[[ EXERCISE INPUTS open ]]

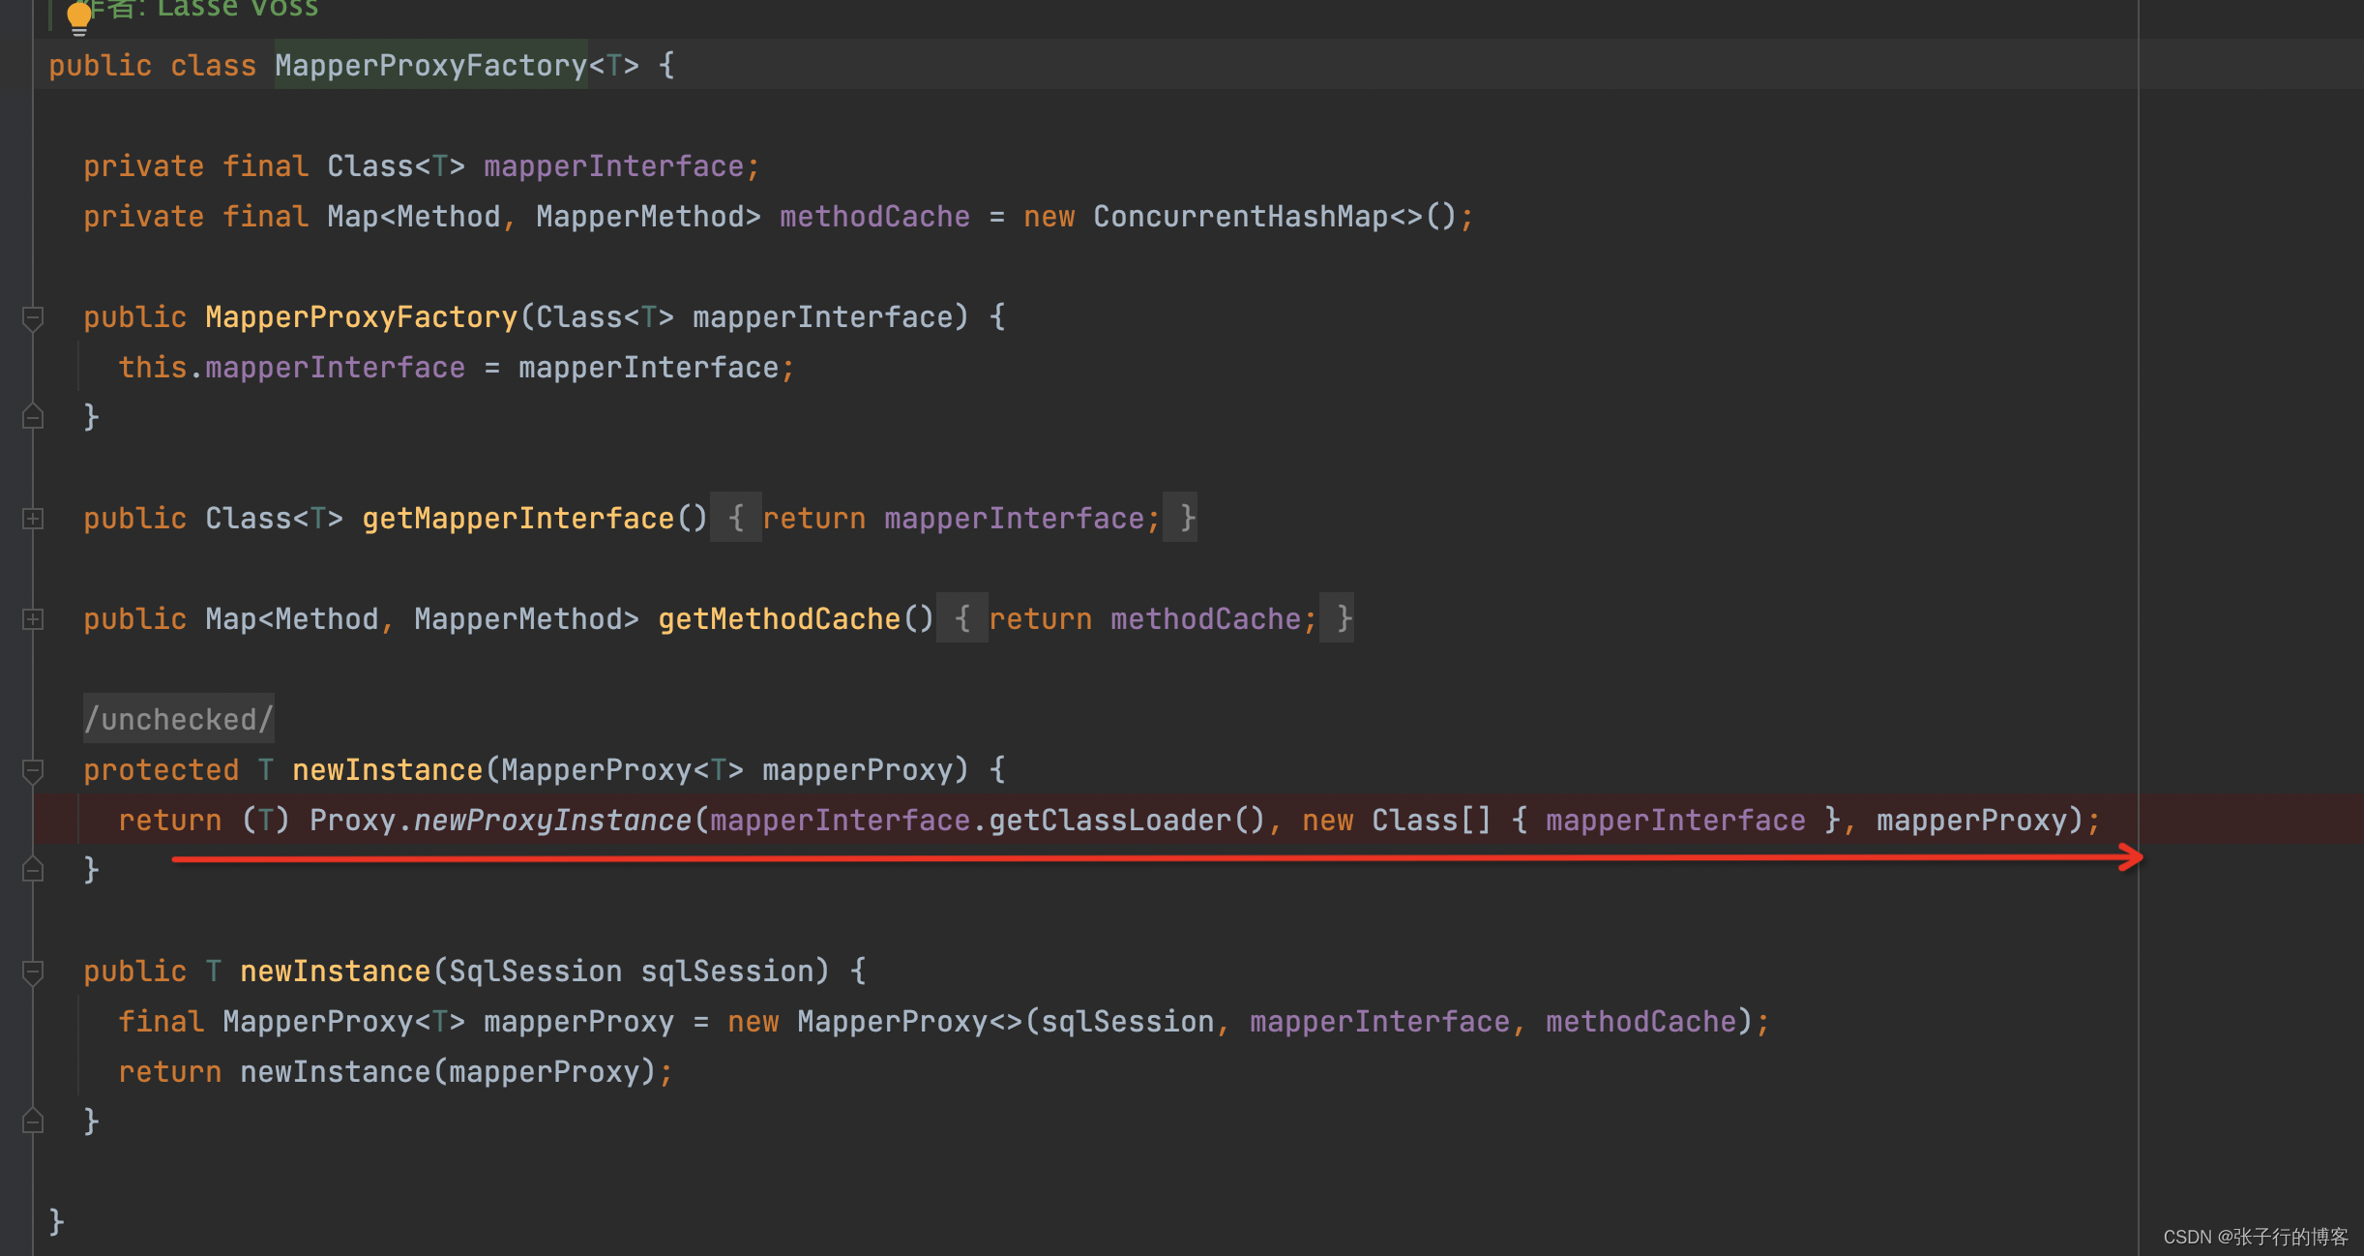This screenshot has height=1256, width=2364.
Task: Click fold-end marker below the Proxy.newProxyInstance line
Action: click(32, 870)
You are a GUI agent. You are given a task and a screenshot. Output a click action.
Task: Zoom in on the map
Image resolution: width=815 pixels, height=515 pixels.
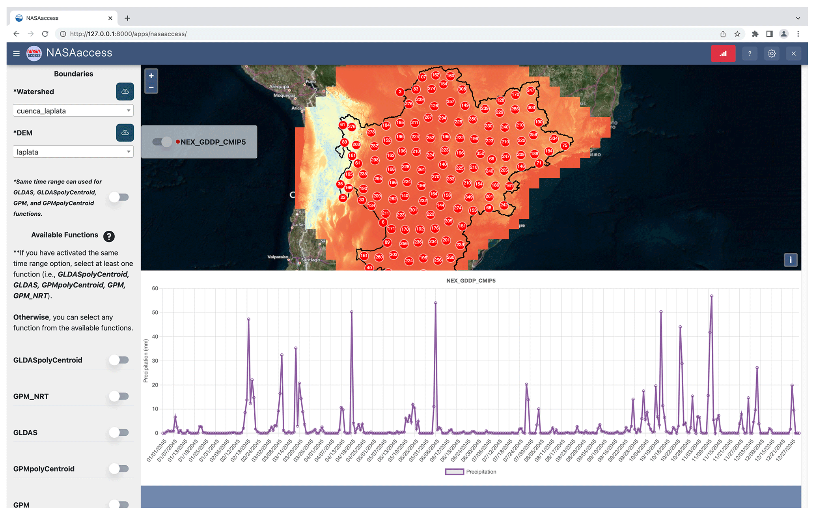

[[ EXERCISE INPUTS closed ]]

YOUR TASK | Which lines run from the one containing "Task: Zoom in on the map" to the end of the data above? Set down those lines exactly, and only those, without any pictures.

THE COMPLETED TASK |
Task: Zoom in on the map
Image resolution: width=815 pixels, height=515 pixels.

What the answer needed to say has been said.